Problem to solve: Gather every line in the records below that contains the word "Sensors".

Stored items
--- START ---

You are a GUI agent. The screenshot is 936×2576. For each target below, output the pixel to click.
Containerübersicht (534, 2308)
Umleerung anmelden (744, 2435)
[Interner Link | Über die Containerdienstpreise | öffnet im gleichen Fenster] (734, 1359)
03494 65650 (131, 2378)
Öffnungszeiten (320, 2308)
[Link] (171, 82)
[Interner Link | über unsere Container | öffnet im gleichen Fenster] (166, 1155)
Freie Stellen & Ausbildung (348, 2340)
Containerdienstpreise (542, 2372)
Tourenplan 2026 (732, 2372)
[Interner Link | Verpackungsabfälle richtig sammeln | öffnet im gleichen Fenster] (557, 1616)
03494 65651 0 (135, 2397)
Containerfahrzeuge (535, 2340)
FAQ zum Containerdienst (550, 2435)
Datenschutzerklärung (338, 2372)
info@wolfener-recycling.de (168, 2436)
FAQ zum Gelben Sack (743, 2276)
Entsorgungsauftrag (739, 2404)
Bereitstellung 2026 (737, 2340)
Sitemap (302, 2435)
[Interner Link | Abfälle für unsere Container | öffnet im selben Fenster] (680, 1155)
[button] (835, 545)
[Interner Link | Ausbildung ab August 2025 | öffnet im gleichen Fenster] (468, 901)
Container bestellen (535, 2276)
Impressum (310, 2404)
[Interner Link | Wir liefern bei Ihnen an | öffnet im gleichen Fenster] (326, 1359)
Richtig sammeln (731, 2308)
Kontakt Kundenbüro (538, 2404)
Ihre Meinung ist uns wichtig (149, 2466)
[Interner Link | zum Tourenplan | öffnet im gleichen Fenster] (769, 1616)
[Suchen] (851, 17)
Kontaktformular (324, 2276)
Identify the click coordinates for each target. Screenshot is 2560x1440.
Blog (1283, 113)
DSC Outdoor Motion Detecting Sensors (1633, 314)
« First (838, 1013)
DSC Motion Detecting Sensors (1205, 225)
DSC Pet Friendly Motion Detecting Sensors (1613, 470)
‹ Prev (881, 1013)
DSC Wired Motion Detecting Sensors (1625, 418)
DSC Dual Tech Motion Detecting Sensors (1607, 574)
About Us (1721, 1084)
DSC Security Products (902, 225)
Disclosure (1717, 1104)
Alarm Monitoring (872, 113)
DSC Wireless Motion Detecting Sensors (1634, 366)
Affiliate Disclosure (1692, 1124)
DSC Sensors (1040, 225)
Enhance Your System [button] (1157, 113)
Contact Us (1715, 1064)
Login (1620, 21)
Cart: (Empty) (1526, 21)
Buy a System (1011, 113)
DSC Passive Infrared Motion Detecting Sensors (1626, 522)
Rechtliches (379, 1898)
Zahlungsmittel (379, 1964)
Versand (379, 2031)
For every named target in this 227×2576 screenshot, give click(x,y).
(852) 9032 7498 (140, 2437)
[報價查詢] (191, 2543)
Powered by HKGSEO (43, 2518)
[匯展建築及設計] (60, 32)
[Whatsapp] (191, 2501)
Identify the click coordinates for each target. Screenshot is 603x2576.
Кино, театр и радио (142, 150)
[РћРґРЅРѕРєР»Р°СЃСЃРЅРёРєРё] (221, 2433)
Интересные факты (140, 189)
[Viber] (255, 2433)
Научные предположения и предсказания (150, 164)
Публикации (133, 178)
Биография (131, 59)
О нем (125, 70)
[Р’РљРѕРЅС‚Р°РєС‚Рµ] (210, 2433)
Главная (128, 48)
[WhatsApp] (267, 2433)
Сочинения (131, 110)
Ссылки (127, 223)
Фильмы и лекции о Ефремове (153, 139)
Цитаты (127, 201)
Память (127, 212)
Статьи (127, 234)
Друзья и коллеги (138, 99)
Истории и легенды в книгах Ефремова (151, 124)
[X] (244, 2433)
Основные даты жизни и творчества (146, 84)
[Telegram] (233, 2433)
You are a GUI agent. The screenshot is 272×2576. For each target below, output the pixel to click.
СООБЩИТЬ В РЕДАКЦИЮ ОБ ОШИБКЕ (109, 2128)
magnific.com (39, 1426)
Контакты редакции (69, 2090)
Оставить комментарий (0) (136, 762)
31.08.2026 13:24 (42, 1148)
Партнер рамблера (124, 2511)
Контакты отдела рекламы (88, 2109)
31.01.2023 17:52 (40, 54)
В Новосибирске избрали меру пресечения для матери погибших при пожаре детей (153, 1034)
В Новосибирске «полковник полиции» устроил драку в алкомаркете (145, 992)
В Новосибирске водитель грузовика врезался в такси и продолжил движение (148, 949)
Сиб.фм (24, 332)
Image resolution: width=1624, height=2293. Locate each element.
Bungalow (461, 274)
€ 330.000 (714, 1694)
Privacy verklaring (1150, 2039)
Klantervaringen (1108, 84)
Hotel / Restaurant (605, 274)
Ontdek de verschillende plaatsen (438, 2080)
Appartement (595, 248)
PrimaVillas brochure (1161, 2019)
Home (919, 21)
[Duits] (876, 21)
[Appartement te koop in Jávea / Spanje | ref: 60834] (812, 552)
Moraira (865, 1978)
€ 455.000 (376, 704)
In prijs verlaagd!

--- END ---

Your solution:
DSC Outdoor Motion Detecting Sensors (1633, 314)
DSC Motion Detecting Sensors (1205, 225)
DSC Pet Friendly Motion Detecting Sensors (1613, 470)
DSC Wired Motion Detecting Sensors (1625, 418)
DSC Dual Tech Motion Detecting Sensors (1607, 574)
DSC Wireless Motion Detecting Sensors (1634, 366)
DSC Sensors (1040, 225)
DSC Passive Infrared Motion Detecting Sensors (1626, 522)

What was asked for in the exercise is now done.